Like MMR, maternal deaths steadily declined from 532,000 in 1990 to 441,000 in 2000, and further to 302,000 in 2015 (the all time lowest). Giving that the population of women also increased by 40.52% during the same period, this is a huge achievement thanks to the MDG who contributed the majority (p-value of 0.01895).

Nigeria however has steadily contributed more to maternal deaths (tables 2 and 3).

table 2: contribution of Nigeria to global maternal deaths
year Globe Nigeria contribution(%)
1990 532000 57000 10.71
2000 441000 62000 14.06
2015 302000 58000 19.21
table 3: contribution of Nigeria to maternal deaths in Africa
year Africa Nigeria contribution
1990 230000 57000 24.78
2000 240000 62000 25.83
2015 203000 58000 28.57

At first, one might try to explain this given the large population of Nigeria and its population growth rate. However, comparing Nigeria with India (another developing country with a population size almost 10 times that of Nigeria and also with a steady population growth rate), it becomes obvious that other reasons are responsible for this (fig. 6).1

fig. 6: trends in maternal deaths in Nigeria and India

The last plot (fig. 7) is an interactive and animated graph which says far more than can be expressed with words. The more you study it, the more information it brings to limelight. Three countries are particularly of interest:2

  • Sierra Leone (the blue point with highest Maternal Morality Ratio)
  • Nigeria (the blue point on the extreme right)
  • India: the large brown point on the extreme right.

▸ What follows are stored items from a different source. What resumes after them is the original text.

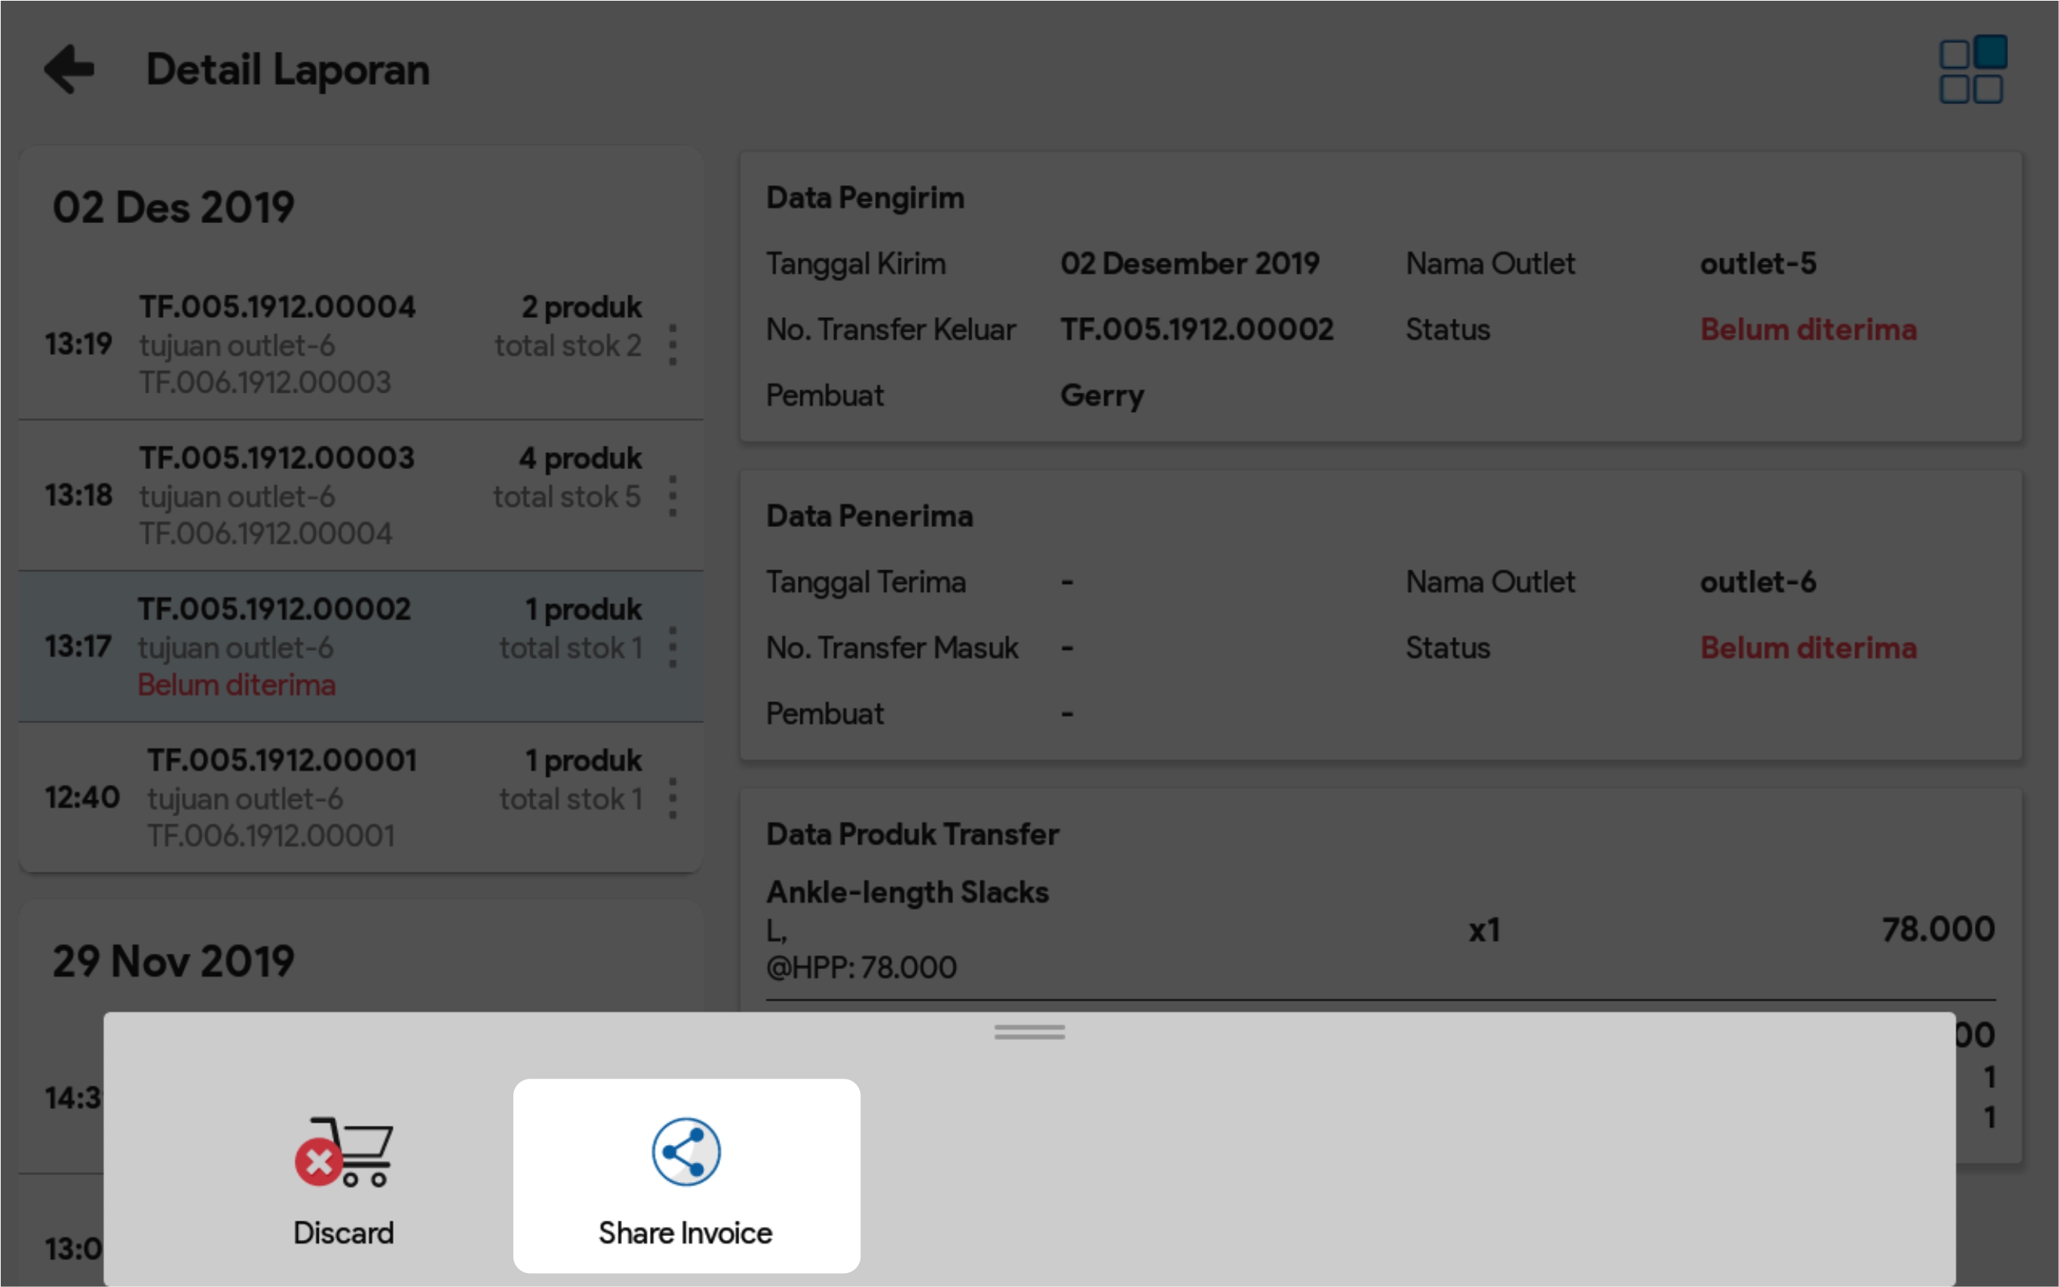Click the Data Pengirim Belum diterima status
Screen dimensions: 2059x1287
[x=1808, y=329]
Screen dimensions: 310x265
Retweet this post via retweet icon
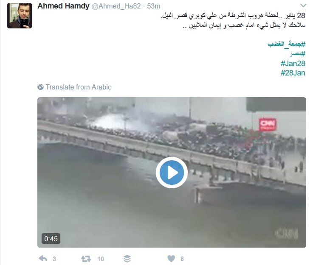pos(86,259)
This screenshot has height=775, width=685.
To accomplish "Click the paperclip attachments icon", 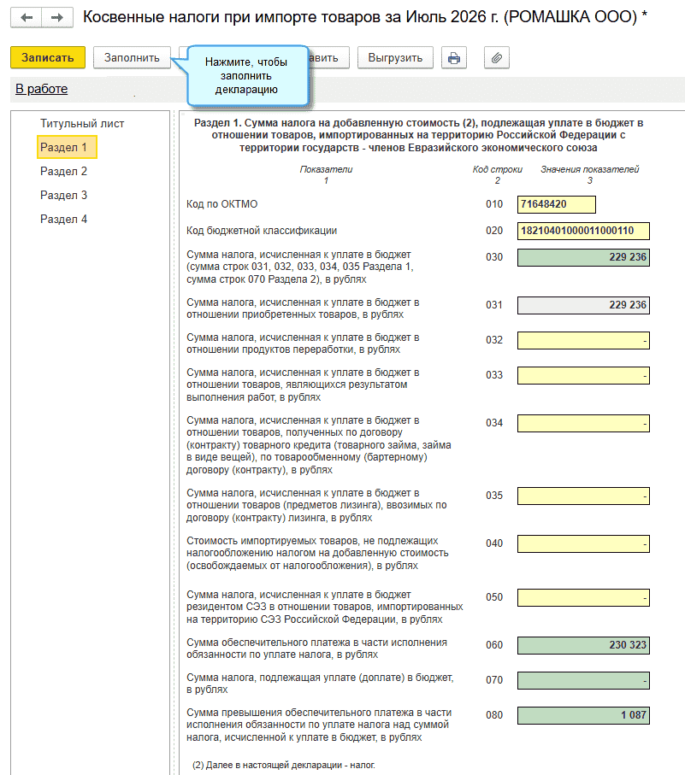I will (x=497, y=58).
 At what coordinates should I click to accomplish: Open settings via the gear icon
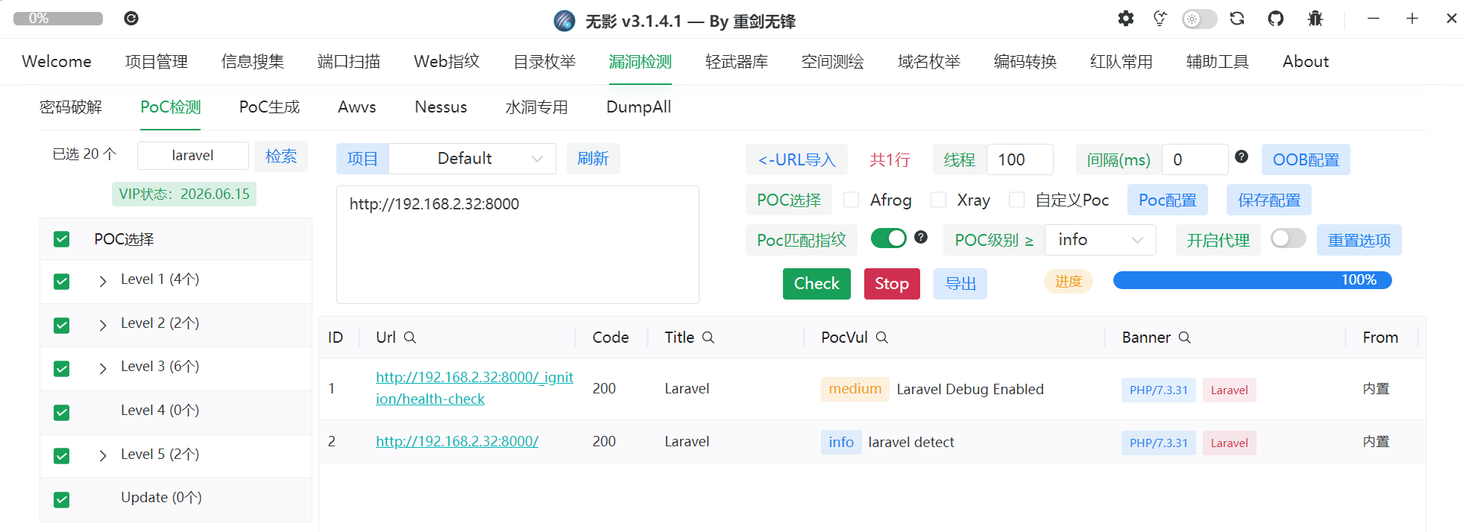click(1126, 19)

fig. 7: animated graph of global maternal mortality trends

Conclusion

The Maternal Mortality Ratio in Nigeria has steadily declined over the past 25 years. Same cannot be said of the Maternal Deaths. These values are still unacceptably high and drastic measures need to be taken to ensure this. The MDG 5A does not appear to have been successful in Nigeria. This is not unexpected giving the level of civil and political unrests experienced in the country over the last 10 years.

In Africa, 4 countries have MMR less than 100 (already achieved the SDG target!!). These countries all seem to have enjoyed long peaceful years and stable economy. This further shows the influence of a peace in promoting maternal health.

table 4: Countries with lowest MMR in Africa in 2015
country mmr
Libya 9
Egypt, Arab Rep. 33
Mauritius 53
Tunisia 62
Nigeria 814

To achieve the SDG goal of a MMR less than 70 by 2030, Nigeria needs an annual decline of 49.6 in MMR (compared to annual decline of 21.7 during the MDG-years). A decline more than two times that of the MDG. Therefore, strong and sustained efforts need to be put in place and a sincere desire for peaceful co-existence needs to exist in all. Early and continuous data collection and analysis should also be instituted to allow for prompt evaluation and adaptation of plans to keep us on track to achieve the desired goal.


  1. the red points indicate years where the population of women of reproductive age is also included

  2. continents can be activated and deactivated by clicking on them from the legend as necessary. To replay the animation, we recommend that you first drag the animation cursor to “1990” then press “play”.